Silent-Bench Exposes Critical Silent Failures in LLM API Gateways—47.96% Error Rates vs. 1.89% on Direct APIs
Key Takeaways
- ▸Commercial LLM API gateways show error rates up to 46 percentage points higher than direct API calls, indicating silent failures in the routing layer rather than upstream models
- ▸Silent-Bench provides cryptographically-attested forensic auditing using Merkle trees and Ed25519 signatures, allowing independent verification of API behavior without trusting the auditor
- ▸Detected failures include response format errors (47.96% vs. 1.89%), token billing inflation (~55%), and silent behavior changes across model deployments
Summary
A new cryptographically-audited research framework called Silent-Bench has revealed that commercial LLM API gateways are producing silent failures—requests that appear successful at the HTTP layer but return semantically broken content—at rates dramatically higher than direct API calls to upstream models. In a case study of one unnamed gateway (Proxy-A), the error rate reached 47.96% for certain parameter configurations on one model, compared to just 1.89% when the identical request was sent directly to the upstream provider's API, a gap of approximately 46 percentage points.
The research, conducted by independent researcher Wesam H. Al-Sabban and published with cryptographic attestation, introduces a methodology for detecting and verifying such failures beyond vendor pushback. The framework combines parameter-space sweeps, invisibility scans for hidden behaviors like token-billing inflation, and Merkle-tree hashing with Ed25519 signatures so that any third party can verify the findings independently. Case studies document failures in gateway routing layers, token-billing inflation of ~55% in one deployment, and cross-model effect isolation techniques.

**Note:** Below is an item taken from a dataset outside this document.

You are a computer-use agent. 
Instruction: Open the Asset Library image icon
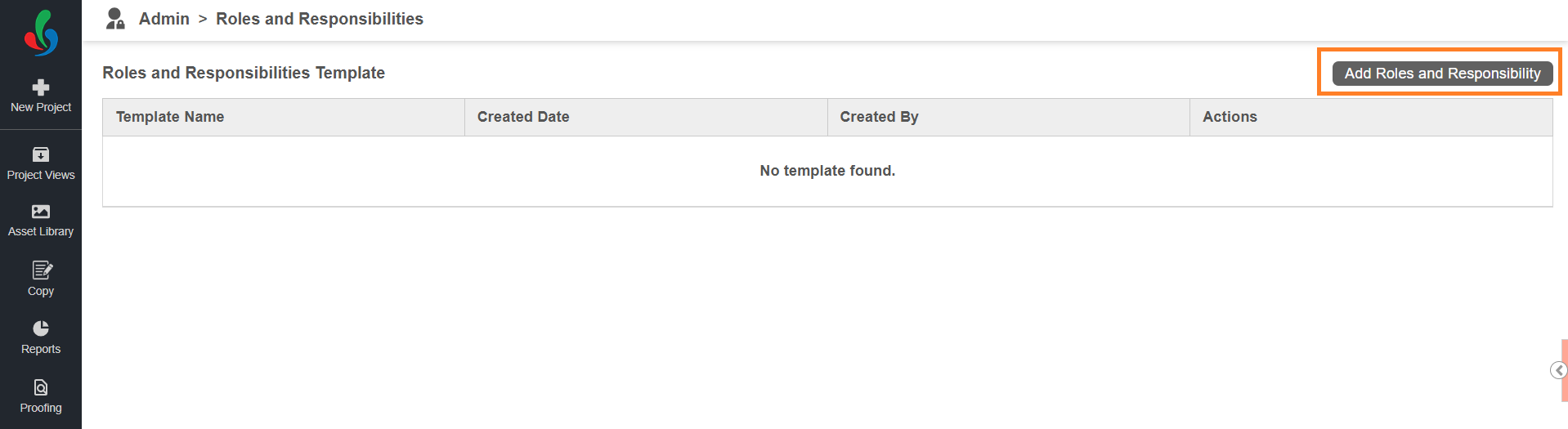point(41,212)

The author has committed to a 90-day coordinated disclosure window, with vendor names anonymized until August 10, 2026. The framework and source code will be released publicly on GitHub by May 26, 2026, under Apache-2.0 license. The research also documents methodological learnings, including the 'small-sample artifact pattern,' where effect sizes estimated on fewer than 10 samples per condition are systematically inflated.
- Framework will be open-sourced under Apache-2.0 with full reproduction commands and verification protocols; vendor identities to be disclosed August 10, 2026 under standard coordinated disclosure
Editorial Opinion
Silent-Bench addresses a critical blind spot in LLM deployment infrastructure: the assumption that HTTP-level success guarantees semantic correctness. By combining causal ablation, cryptographic proof, and methodological rigor (including documented retractions), Al-Sabban sets a gold standard for infrastructure auditing in the era of API-dependent AI systems. This research is essential reading for any organization routing production traffic through third-party LLM gateways, and the public release of the framework should become a baseline expectation for gateway providers to invite independent audit.